Collected data
....
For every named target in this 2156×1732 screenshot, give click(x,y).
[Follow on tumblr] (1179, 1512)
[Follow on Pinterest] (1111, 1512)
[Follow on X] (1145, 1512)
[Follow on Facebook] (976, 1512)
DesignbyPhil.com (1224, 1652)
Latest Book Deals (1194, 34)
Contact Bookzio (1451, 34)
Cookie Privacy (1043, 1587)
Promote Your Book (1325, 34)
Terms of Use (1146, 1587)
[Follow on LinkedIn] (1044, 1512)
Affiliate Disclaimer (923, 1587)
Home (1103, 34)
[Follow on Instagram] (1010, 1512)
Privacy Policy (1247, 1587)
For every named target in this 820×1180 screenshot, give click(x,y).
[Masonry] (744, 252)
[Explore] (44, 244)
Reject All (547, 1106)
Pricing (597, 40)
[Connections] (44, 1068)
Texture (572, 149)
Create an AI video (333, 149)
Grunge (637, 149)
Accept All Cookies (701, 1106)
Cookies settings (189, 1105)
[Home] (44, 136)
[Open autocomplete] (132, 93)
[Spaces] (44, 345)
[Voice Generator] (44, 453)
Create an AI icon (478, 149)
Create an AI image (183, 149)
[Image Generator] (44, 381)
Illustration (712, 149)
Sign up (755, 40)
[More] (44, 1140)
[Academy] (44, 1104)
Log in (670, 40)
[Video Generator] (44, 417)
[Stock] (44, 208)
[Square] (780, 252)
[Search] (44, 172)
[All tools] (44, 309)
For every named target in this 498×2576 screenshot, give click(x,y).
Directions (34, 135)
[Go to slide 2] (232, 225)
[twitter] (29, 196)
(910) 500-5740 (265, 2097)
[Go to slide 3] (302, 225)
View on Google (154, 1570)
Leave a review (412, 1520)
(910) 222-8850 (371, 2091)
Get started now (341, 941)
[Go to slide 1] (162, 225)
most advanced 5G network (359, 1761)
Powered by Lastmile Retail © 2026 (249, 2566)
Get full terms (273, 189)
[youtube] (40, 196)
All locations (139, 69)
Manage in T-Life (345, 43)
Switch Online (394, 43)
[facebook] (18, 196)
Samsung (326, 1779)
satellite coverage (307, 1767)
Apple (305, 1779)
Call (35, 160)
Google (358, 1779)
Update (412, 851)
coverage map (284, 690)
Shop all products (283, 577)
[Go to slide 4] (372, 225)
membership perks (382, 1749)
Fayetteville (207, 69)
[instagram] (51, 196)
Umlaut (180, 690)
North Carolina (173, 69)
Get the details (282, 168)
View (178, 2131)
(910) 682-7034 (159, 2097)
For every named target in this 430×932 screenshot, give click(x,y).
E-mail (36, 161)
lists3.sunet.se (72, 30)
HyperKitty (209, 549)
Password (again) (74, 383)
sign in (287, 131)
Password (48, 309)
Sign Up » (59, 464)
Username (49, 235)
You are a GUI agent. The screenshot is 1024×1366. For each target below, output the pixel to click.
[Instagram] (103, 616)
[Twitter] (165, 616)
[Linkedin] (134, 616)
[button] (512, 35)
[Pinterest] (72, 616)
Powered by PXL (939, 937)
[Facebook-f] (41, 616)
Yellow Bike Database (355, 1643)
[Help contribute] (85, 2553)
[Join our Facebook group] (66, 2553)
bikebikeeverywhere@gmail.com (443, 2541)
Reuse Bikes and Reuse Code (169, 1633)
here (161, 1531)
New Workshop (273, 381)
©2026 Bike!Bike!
....
# PROBLEM TO SOLVE
All lines above from the line with "Grunge (637, 149)" through the line with "Leave a review (412, 1520)", both included, are to be set down exactly, with nothing else.

# RESPONSE BOX
Grunge (637, 149)
Accept All Cookies (701, 1106)
Cookies settings (189, 1105)
[Home] (44, 136)
[Open autocomplete] (132, 93)
[Spaces] (44, 345)
[Voice Generator] (44, 453)
Create an AI icon (478, 149)
Create an AI image (183, 149)
[Image Generator] (44, 381)
Illustration (712, 149)
Sign up (755, 40)
[More] (44, 1140)
[Academy] (44, 1104)
Log in (670, 40)
[Video Generator] (44, 417)
[Stock] (44, 208)
[Square] (780, 252)
[Search] (44, 172)
[All tools] (44, 309)
For every named target in this 498×2576 screenshot, give click(x,y).
Directions (34, 135)
[Go to slide 2] (232, 225)
[twitter] (29, 196)
(910) 500-5740 (265, 2097)
[Go to slide 3] (302, 225)
View on Google (154, 1570)
Leave a review (412, 1520)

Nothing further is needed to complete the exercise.